EXERCISE BRIEF: Looking at the listing, state how many of its lines contain the string "width". Write only the number.

DATA:

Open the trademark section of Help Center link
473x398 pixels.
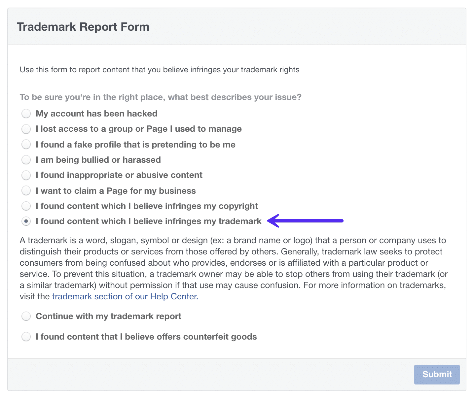125,296
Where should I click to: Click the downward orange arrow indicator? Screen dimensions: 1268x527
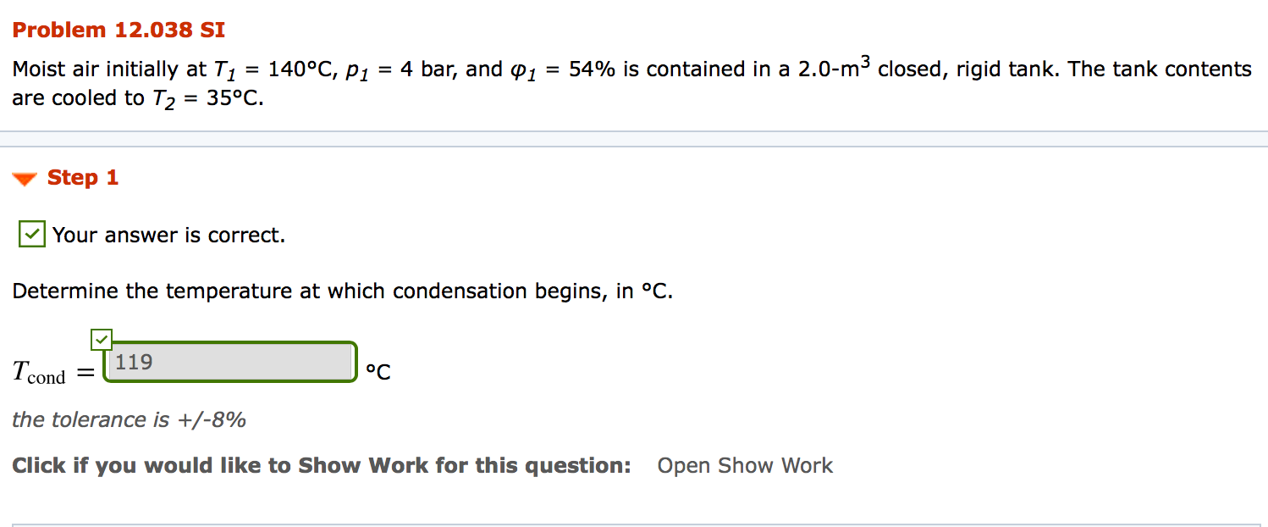point(25,178)
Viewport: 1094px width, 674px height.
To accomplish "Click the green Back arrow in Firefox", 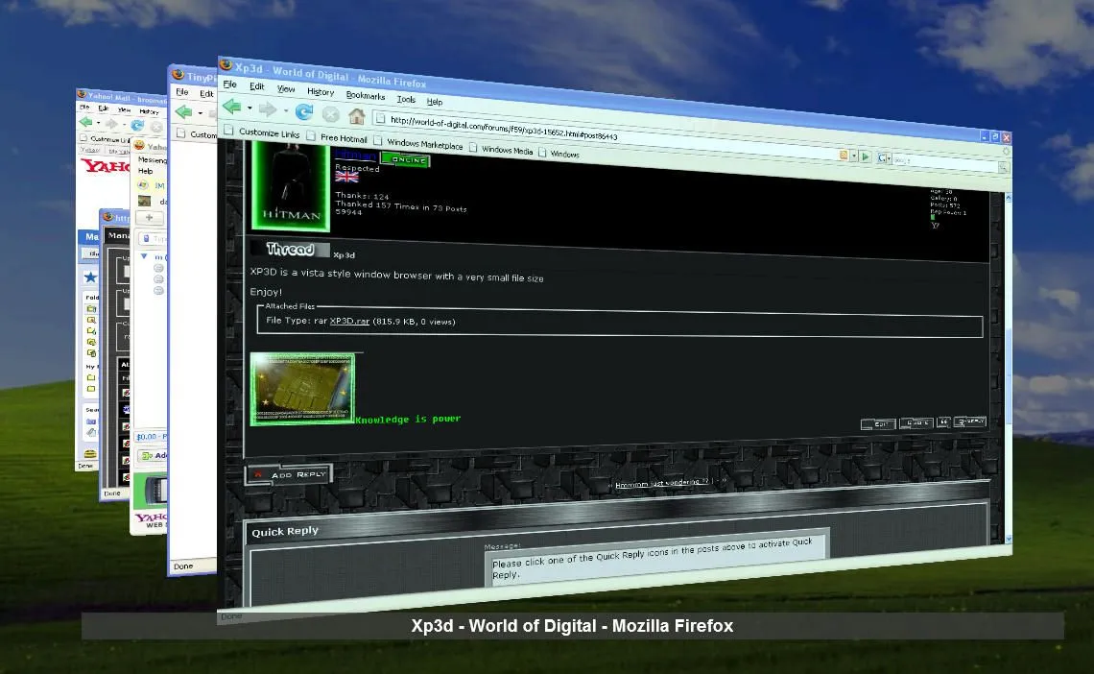I will (232, 108).
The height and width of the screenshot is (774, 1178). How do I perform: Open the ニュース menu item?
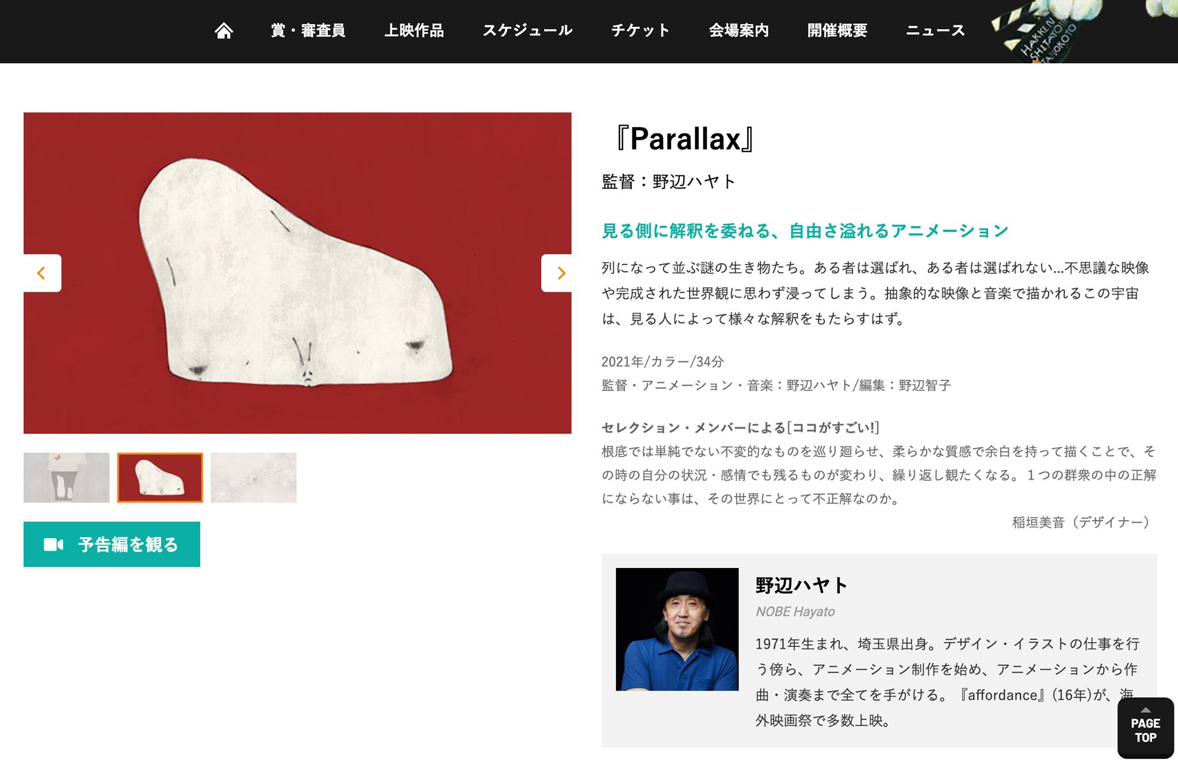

ANSWER BOX: 2